Luccubus 13/01/2024
Não é a romã, mas as núpcias de morte de Eros e Psiquê
Embora existam formas de deixar a narrativa mais interessante, sair um pouco dessa visão heteronormativa dos pares imortais e da noção perfeita de moralidade que recai sobre a figura de Carlisle, como se o homem dentro dele, e o monstro igualmente, não fosse capaz de errar (algo que ele claramente fez ao transformar todos de sua família em vampiros, primeiro para sanar a dor de sua solidão e depois para bancar o herói salvador de suas vidas), e poder aprofundar mais na personalidade complexa, a la Louis da entrevista com o vampiro de Anne Rice, que preferiria a morte e uma semi vida ou a rejeição da sua própria biologia a se tornar um monstro e perder sua humanidade, o enredo é muito empolgante. Edward tem a sua mesquinhez, ciúmes, altivez com relação a quase tudo de humano e ainda assim nos toca. Não só por conta de Bella, mas por ele mesmo, por suas decisões e sua noção muito certa de que não deve prender Bella pra sempre em seu sonho de casalzinho perfeito. Edward irrompe contra a noção de que tudo pode ser perfeito. Não necessariamente são as ameaças externas, mas uma avaliação interna de que ele mesmo é a ameaça, o monstro, que pode matá-la, consumi-la e não deixar que reste nada.

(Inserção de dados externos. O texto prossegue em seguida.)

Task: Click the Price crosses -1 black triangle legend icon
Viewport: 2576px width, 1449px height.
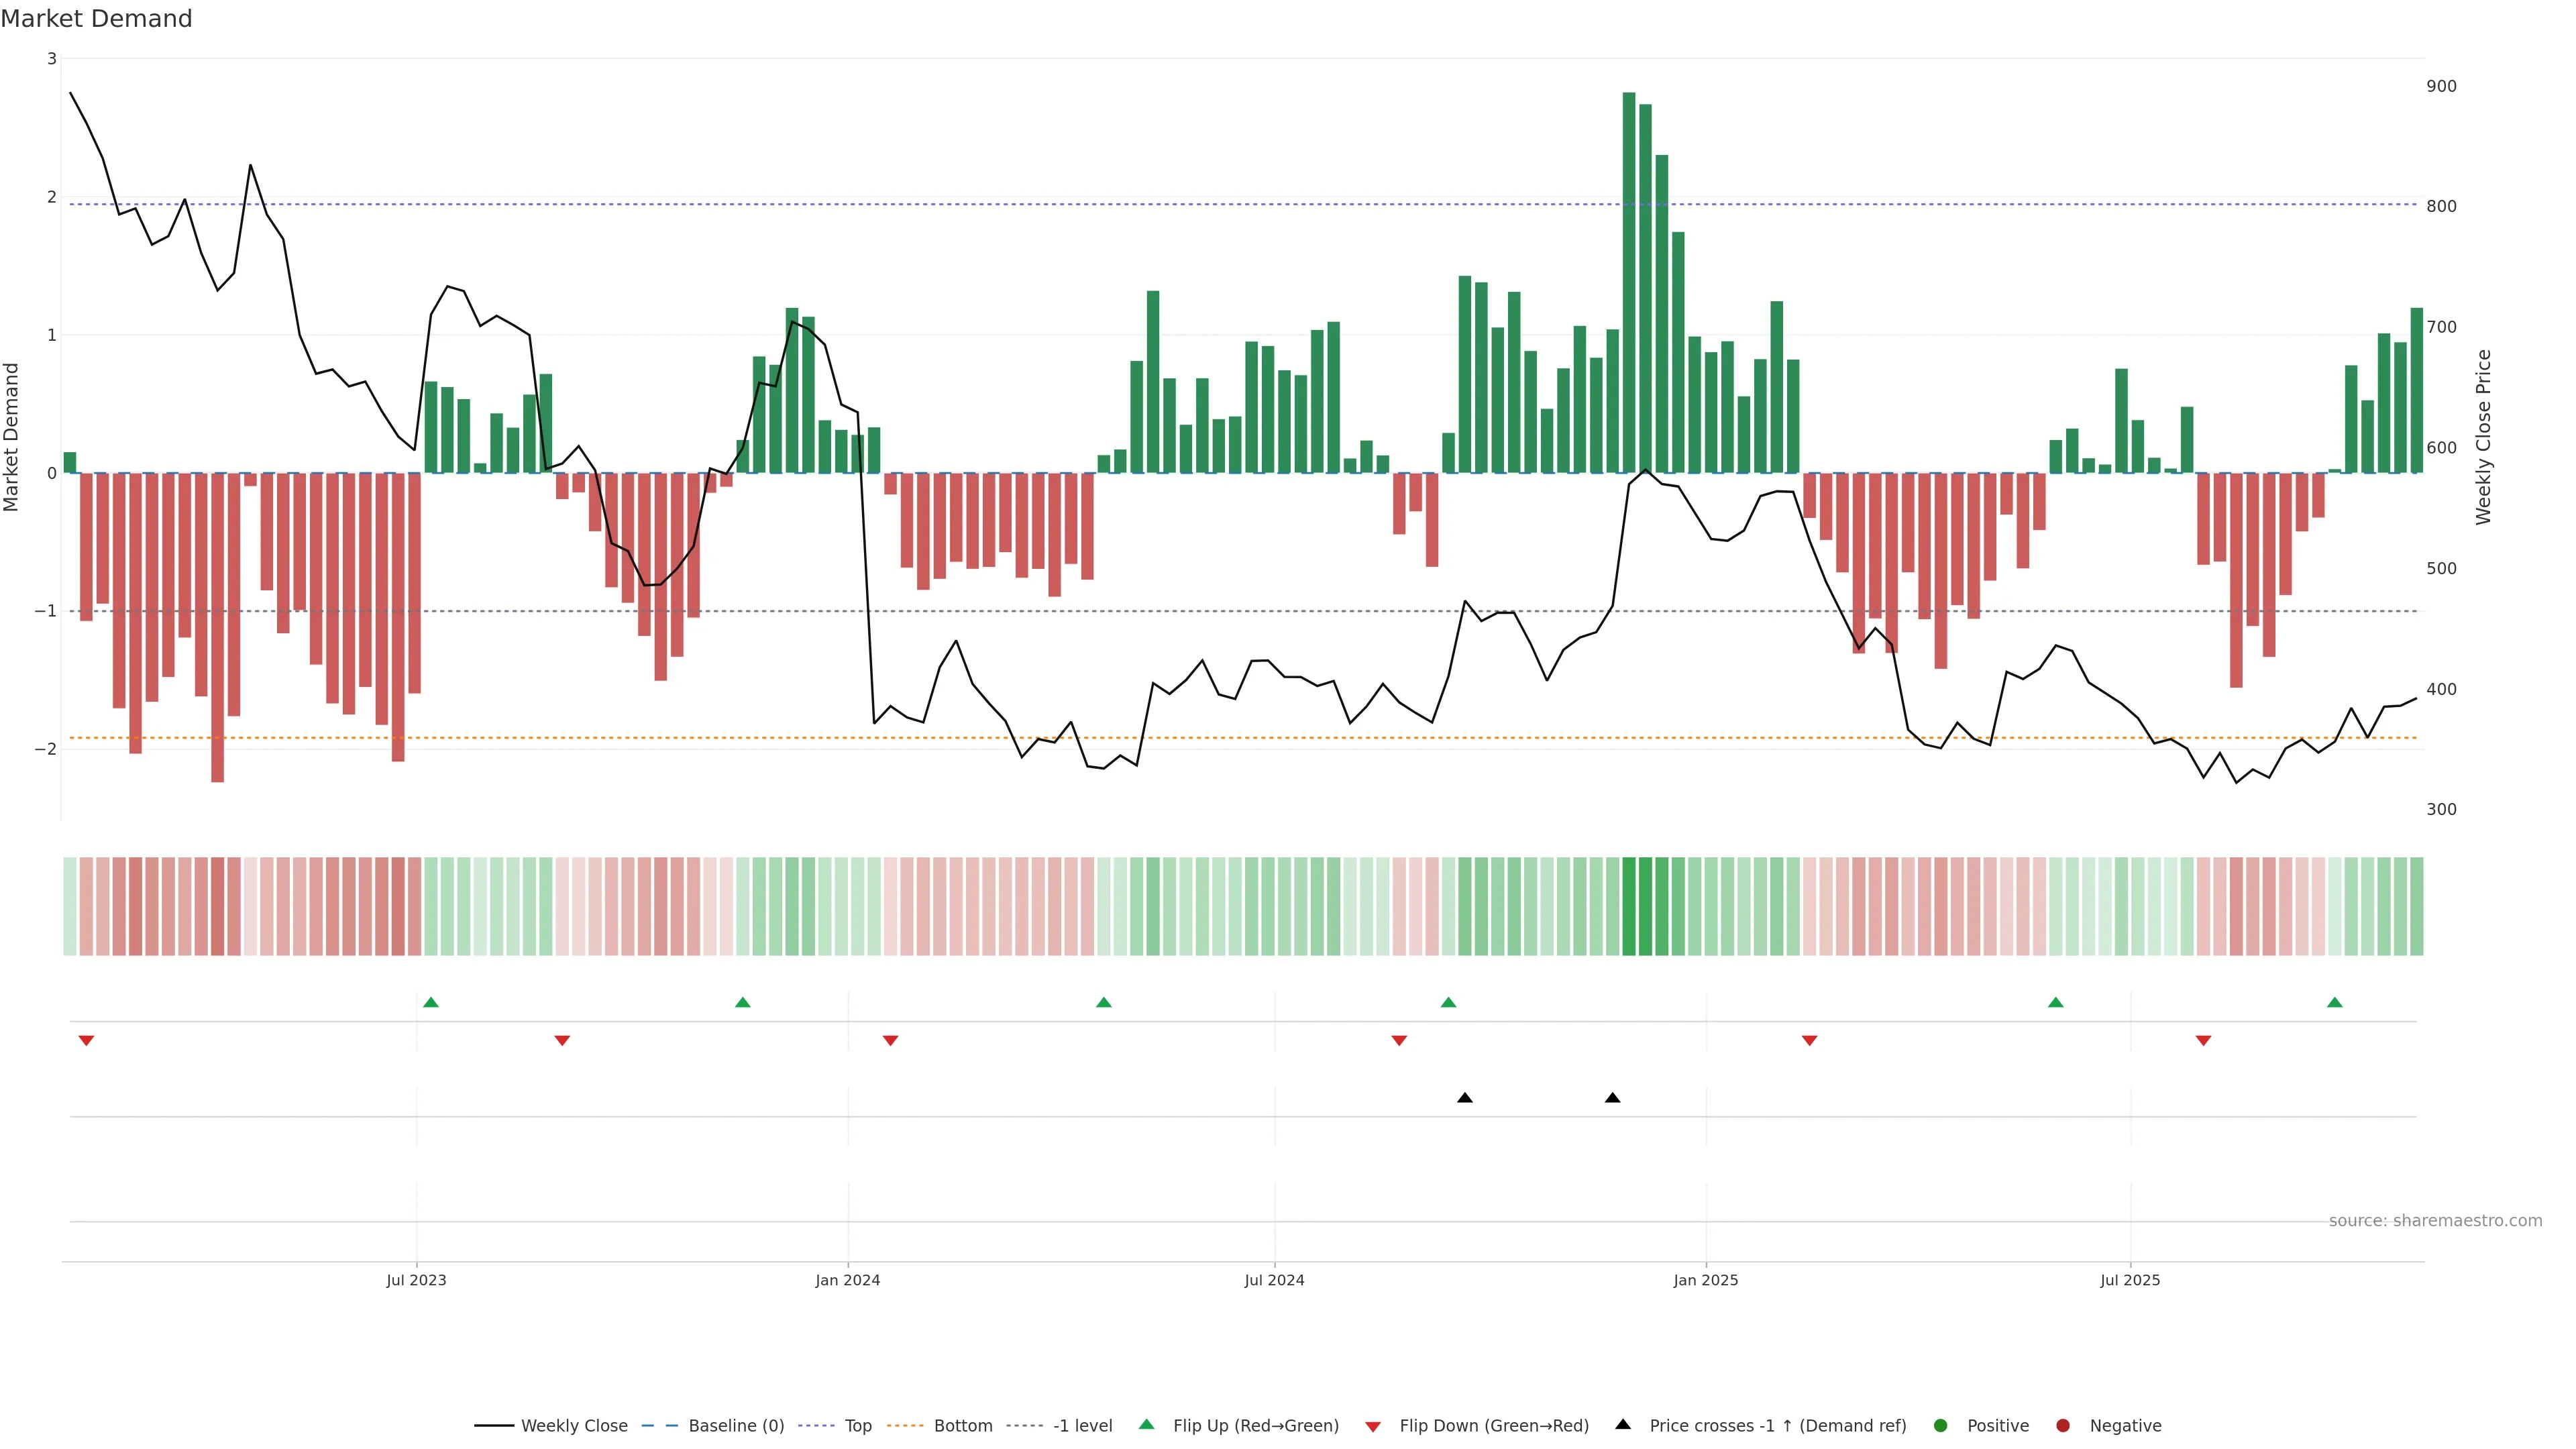Action: tap(1622, 1424)
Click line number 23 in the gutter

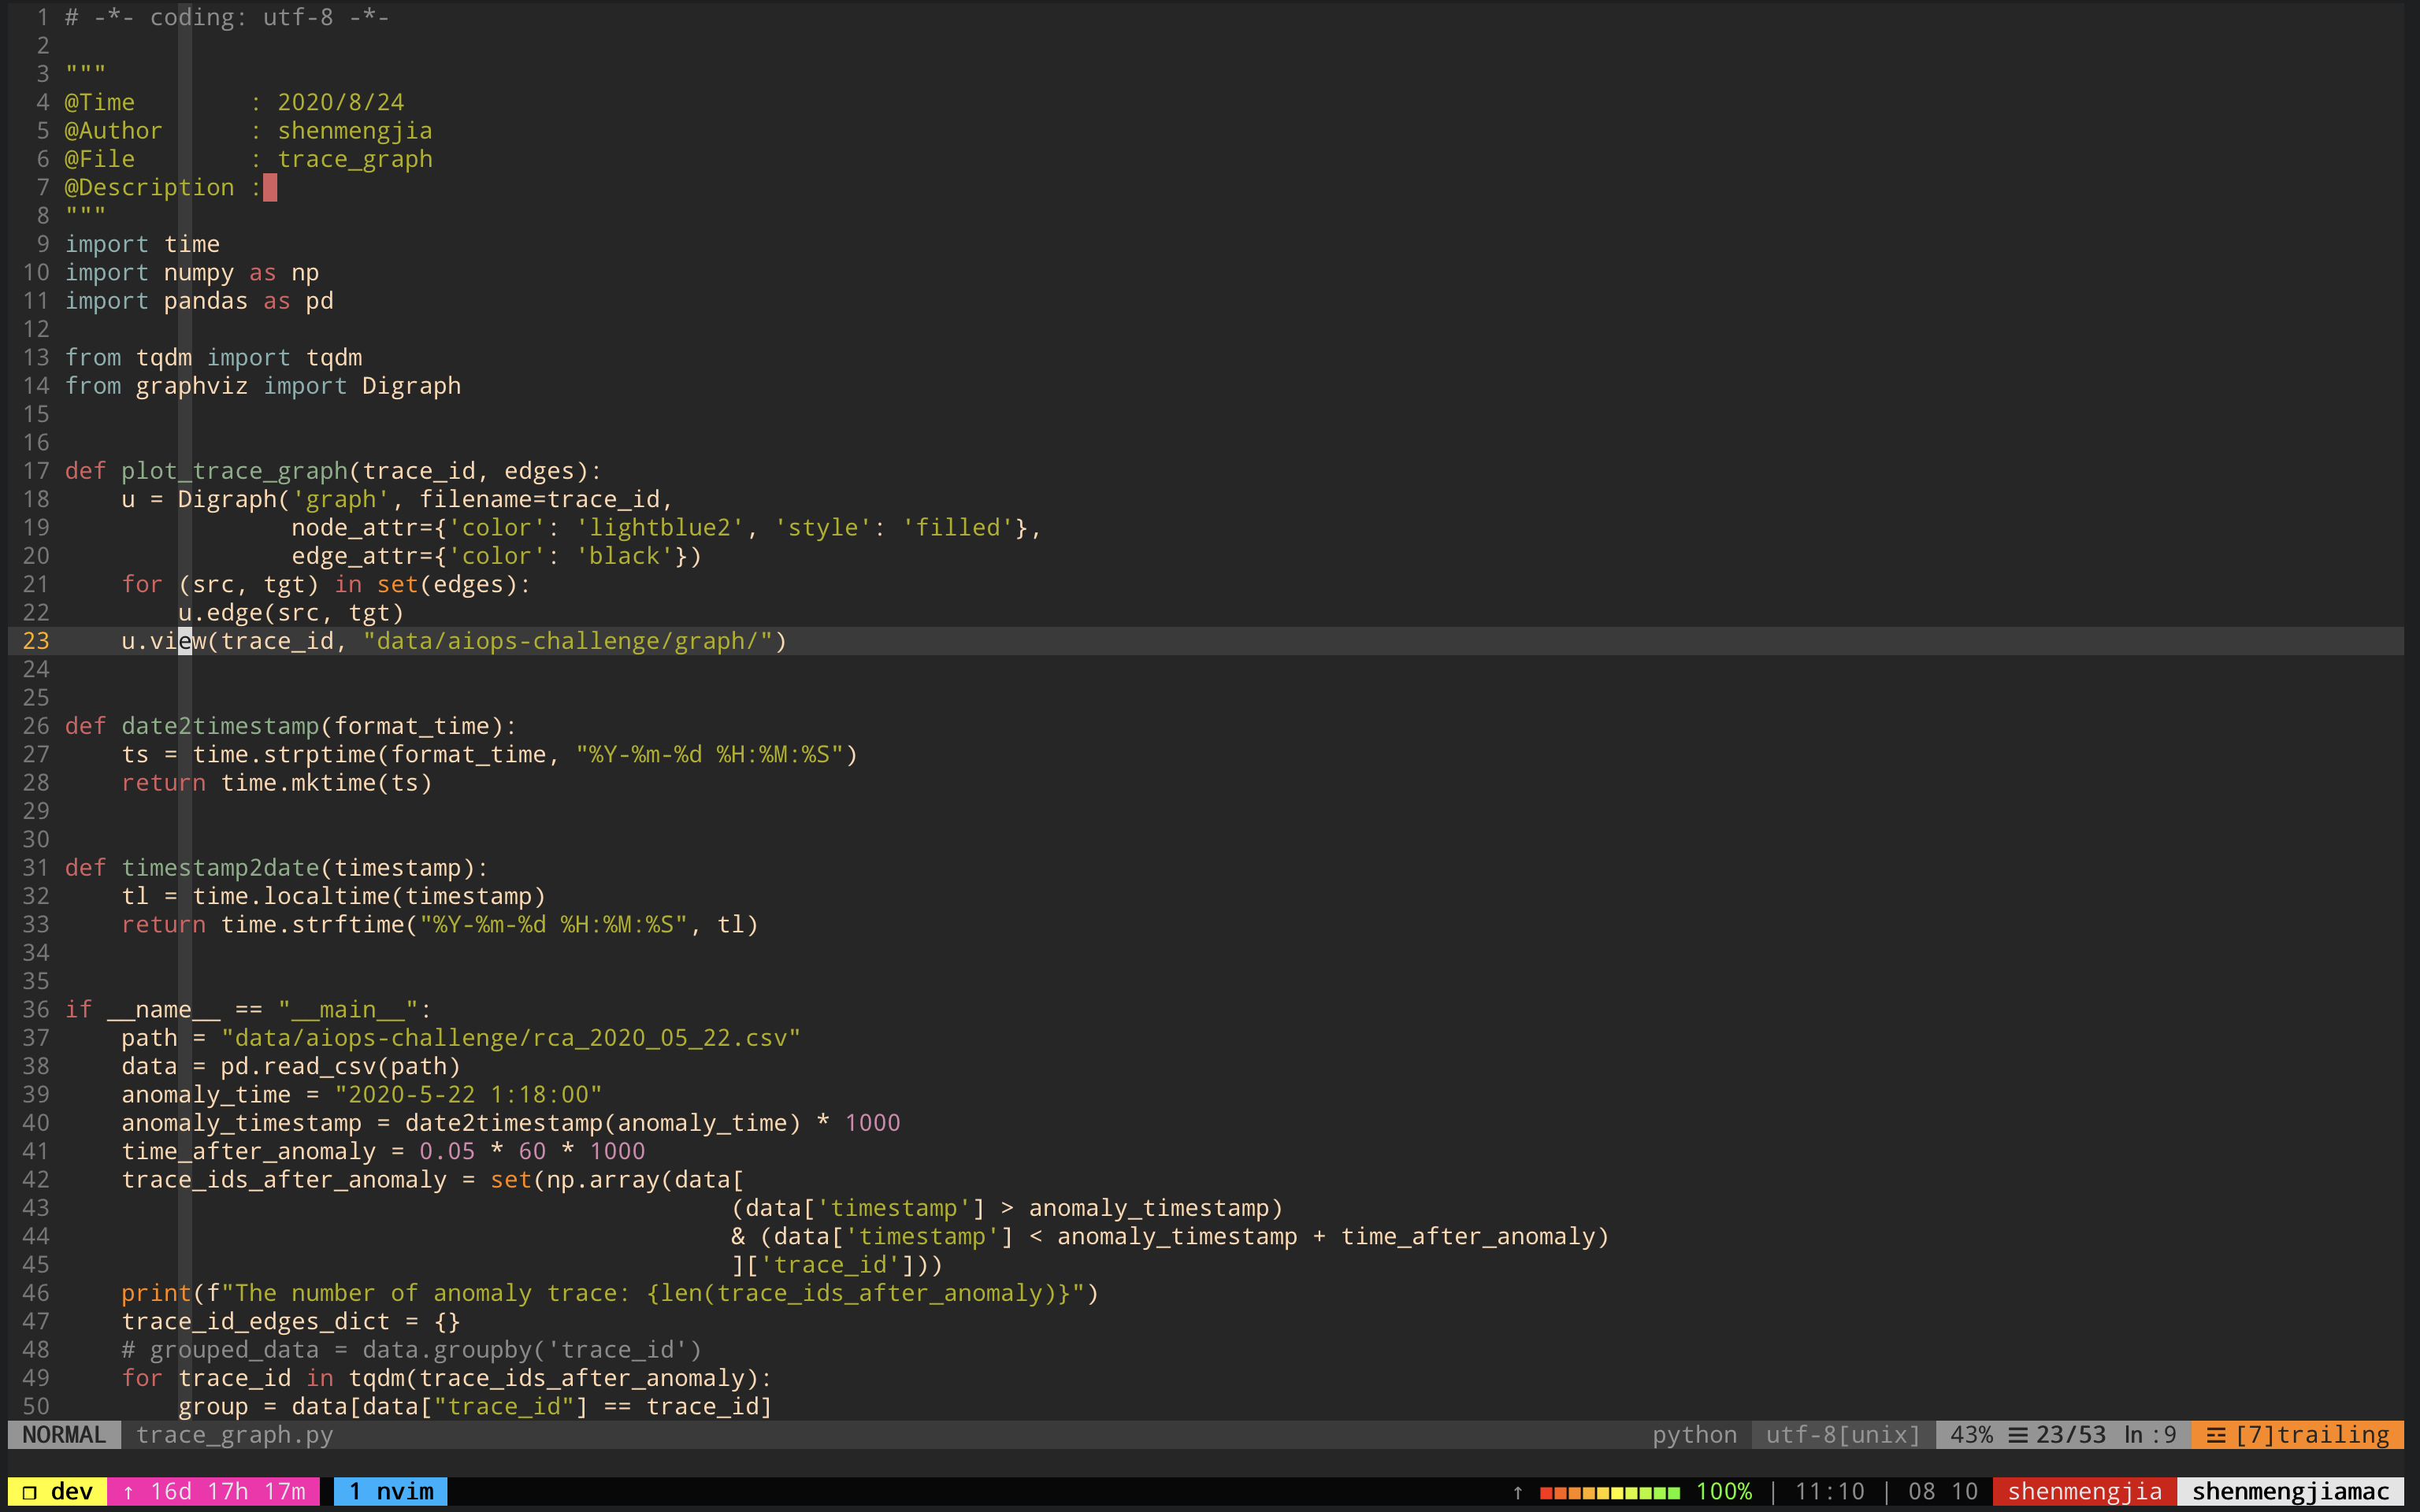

Mesmo sendo excessivamente pedante o seu monólogo repetitivo e incessante sobre como "nossa eu sou assustador, eu vou acabar com você, Bella, eu preciso ficar longe, mas oh, não, não posso ficar longe nem por um segundo" a narrativa tenta de alguma forma parecer fazer dele e de sua existência um milagre, por ter salvado Bella tantas vezes, mas nao ha como ao final do livro discordar dele. Ele vai matá-la, e ele não quer. Ele não deve, não dessa forma destrutiva, não tirando o seu contato com o mundo e conduzindo-a a seu submundo crepuscular. Edward pensa que ele é Hades no movimento de raptar Perséfone, e mal sabe ele que entre os mistérios de Eleusis (que envolvem as narrativas das heroínas da mitologia grega) ele é na verdade Eros. Ele é o desejo, a paixão, a força de vontade de continuar, de se tornar mais egoísta (algo que Bella precisa desesperadamente), e Bella é seu sopro de vida, a borboleta que se transforma, psiquê. Ele, antes, altivo, arrogante, tendo a presciência dos pensamentos de todos, inclusive tendo acesso ao futuro pela mente de Alice, não via motivos na pós-vida, nessa imortalidade superficial, chata. Ele começa a se entender e transformar, começa a pensar e deduzir por si mesmo e em sua própria consciência (apartado já da sociedade e agora finalmente cortando os laços tribais entre sua família e ele) porque ele não pode adivinhar o que Bella sente ou pensa, não pode acessar tudo dentro dela e precisa por isso se projetar, projetar seu desejo e chegar ao espelho que ela se torna, ele toma decisões segundo si mesmo, longe do que todos ao redor dele prefeririam.
Mesmo que ele possa ser um chato de galocha, ciumento, possessivo, ameaçador e diversos traços de abusividade, ainda foi reconfortante entender finalmente o quanto os dois se dão bem. Não por uma atração física, instintiva, a vontade de engolir e ser engolido, mas por uma sintonia em relação à moralidade. Ele encontra refúgio nas ações boas de Bella e começa por ela a ser menos egocêntrico, embora já fosse muito focado em ser bom.
Eu fico impressionada com a forma que a Stephenie Meyer conseguiu conduzir isso num livro gigante, mas que passa tão rápido. Mesmo que tenha a sua repetição e monotonia no meio, a força simbólica da imolação de um pelo outro nesse amor é muito potente. Não há falta de vocabulário, e mesmo assim é fácil de ler, e o acesso de Edward aos pensamentos alheios torna tudo ainda mais interessante.
O que falta é Bella, depois de tudo isso, cumprir as tarefas de Psiquê para ser elevada finalmente à imortalidade.